2. Da das Berufungsurteil somit keinen Bestand
haben kann (§ 564 1 ZPO), eine abschließende Entscheidung dem
Senat jedoch verwehrt ist, weil das BerGer. - aus seiner Sicht folgerichtig
- bisher keine Feststellungen dazu getroffen hat, ob anderweitige Gründe
dem ursprünglichen Klageantrag entgegenstehen, war die Sache zur anderweiten
Verhandlung und Entscheidung an das BerGer. zurückzuverweisen (§
565 1 1 ZPO).
Für das weitere Verfahren wird auf Folgendes
hingewiesen:
a) Wie die Revision zu Recht geltend macht, hat
die Bekl. - was das BerGer. offen gelassen hat - in erster Instanz sämtliche
den Klageanspruch verneinenden Behauptungen fallen gelassen und die den
Klageanspruch begründenden Behauptungen des Kl. zugestanden.

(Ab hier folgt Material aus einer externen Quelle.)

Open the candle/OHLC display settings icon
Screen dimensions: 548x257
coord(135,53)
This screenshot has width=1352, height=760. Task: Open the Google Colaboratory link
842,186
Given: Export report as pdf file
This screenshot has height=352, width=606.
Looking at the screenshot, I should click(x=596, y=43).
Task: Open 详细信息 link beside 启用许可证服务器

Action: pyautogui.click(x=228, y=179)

aa) Ob die Prozesshandlung einer Partei die vom
Gesetz aufgestellten Voraussetzungen für ein Geständnis erfüllt,
kann vom RevGer. selbst und auch erstmalig geprüft werden (BGH, NJW-RR
1996, 699 = LM H. 7/1996 § 288 ZPO Nr. 12 [unter 2 b]).

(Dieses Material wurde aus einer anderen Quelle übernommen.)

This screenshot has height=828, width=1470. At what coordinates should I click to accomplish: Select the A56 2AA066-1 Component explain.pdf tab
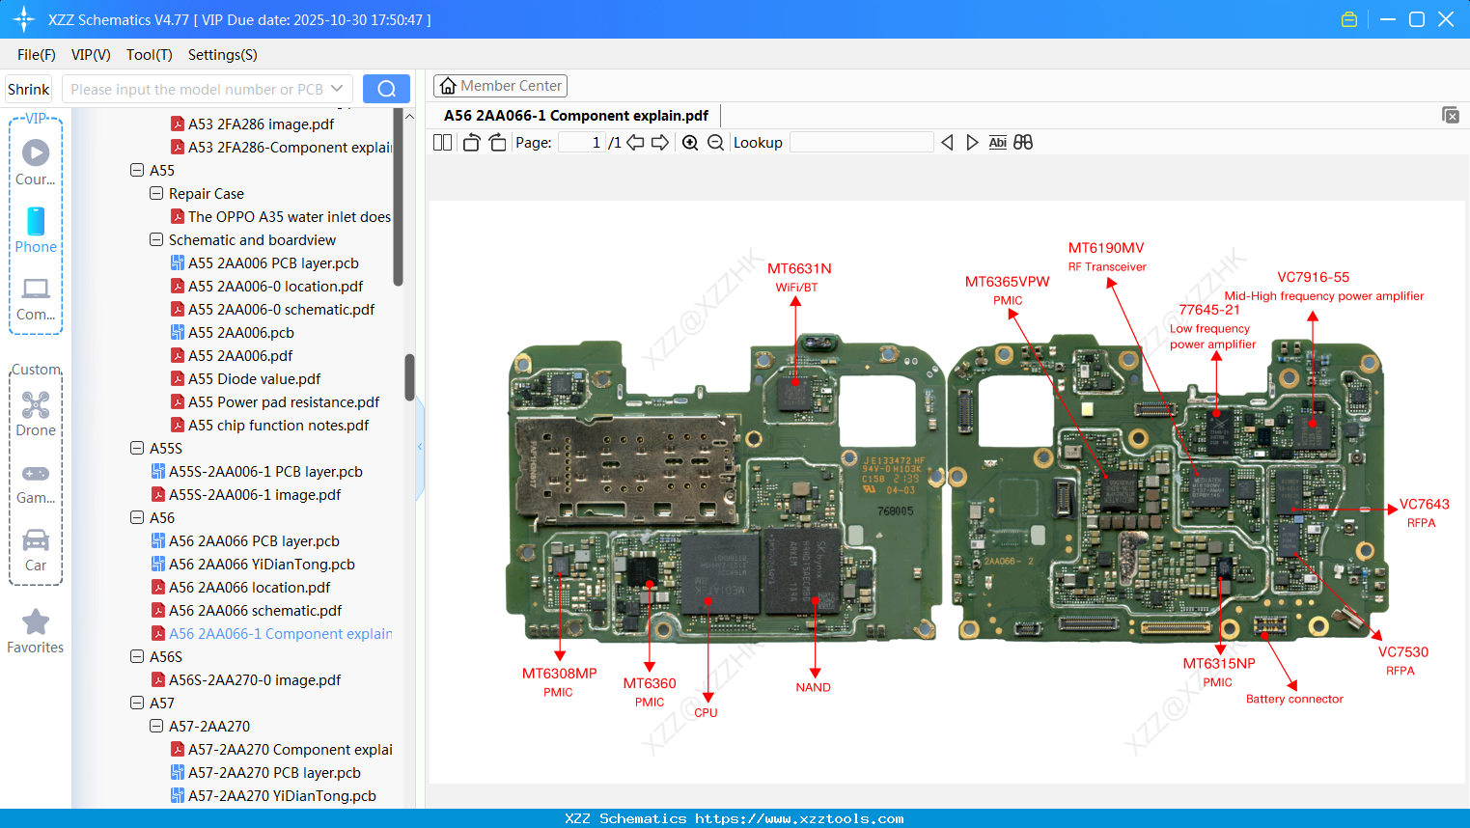tap(575, 115)
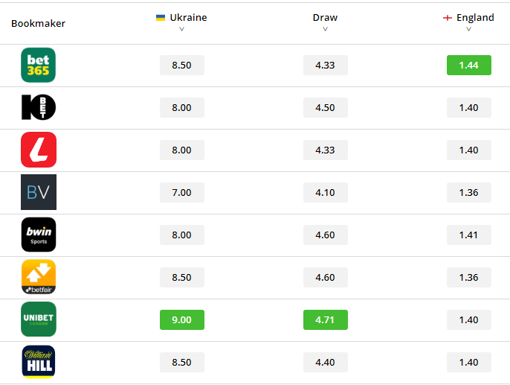Screen dimensions: 510x385
Task: Select Unibet Ukraine odds 9.00
Action: (182, 320)
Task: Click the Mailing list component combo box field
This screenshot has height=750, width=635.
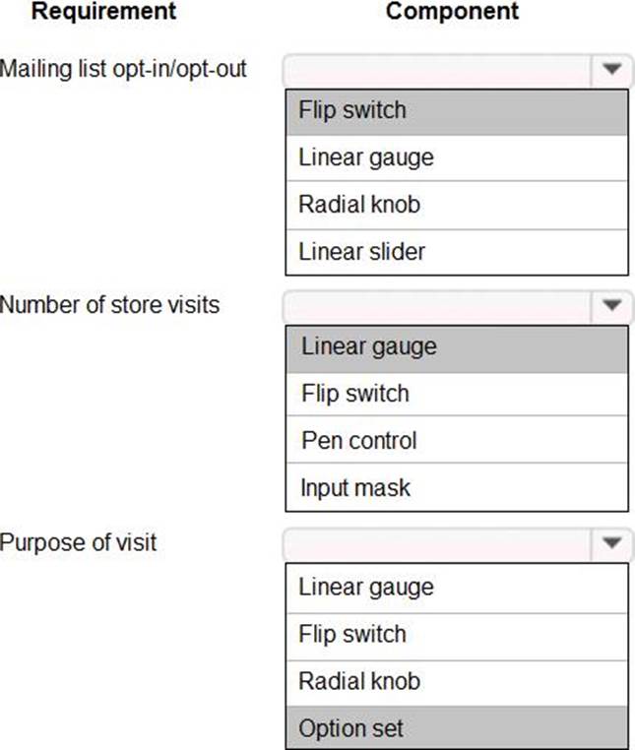Action: click(438, 70)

bb) Die Bekl. hatte in der Klageerwiderung mit
Schriftsatz vom 21. 3. 1997 zunächst den vom Kl. behaupteten Kauf
der Halle bestritten. Nachdem der Kl. mit Schriftsatz vom 22. 5. 1997 darauf
hingewiesen harte, dass der beherrschende Gesellschafter und alleinvertretungsberechtigte
Geschäftsführer der Bekl. auch die beherrschende Person der Gemeinschuldnerin
auf der Grundlage eines Treuhandvertrags mit den damaligen Gesellschaftern
der Gemeinschuldnerin war, hat die Bekl. mit Schriftsatz vom 4. 7. 1997
dann den Abschluss des behaupteten Kaufvertrags unstreitig gestellt und
nunmehr gegen die Klageforderung ausschließlich mit Gegenforderungen
aufgerechnet. Damit hat die Bekl. mit hinreichender Deutlichkeit zum Ausdruck
gebracht, sie wolle der Behauptung des Kl., die Gemeinschuldnerin habe
die Halle an die Bekl. verkauft, nicht länger entgegentreten. Darin
liegt zugleich die Erklärung des Einverständnisses, die vom Kl.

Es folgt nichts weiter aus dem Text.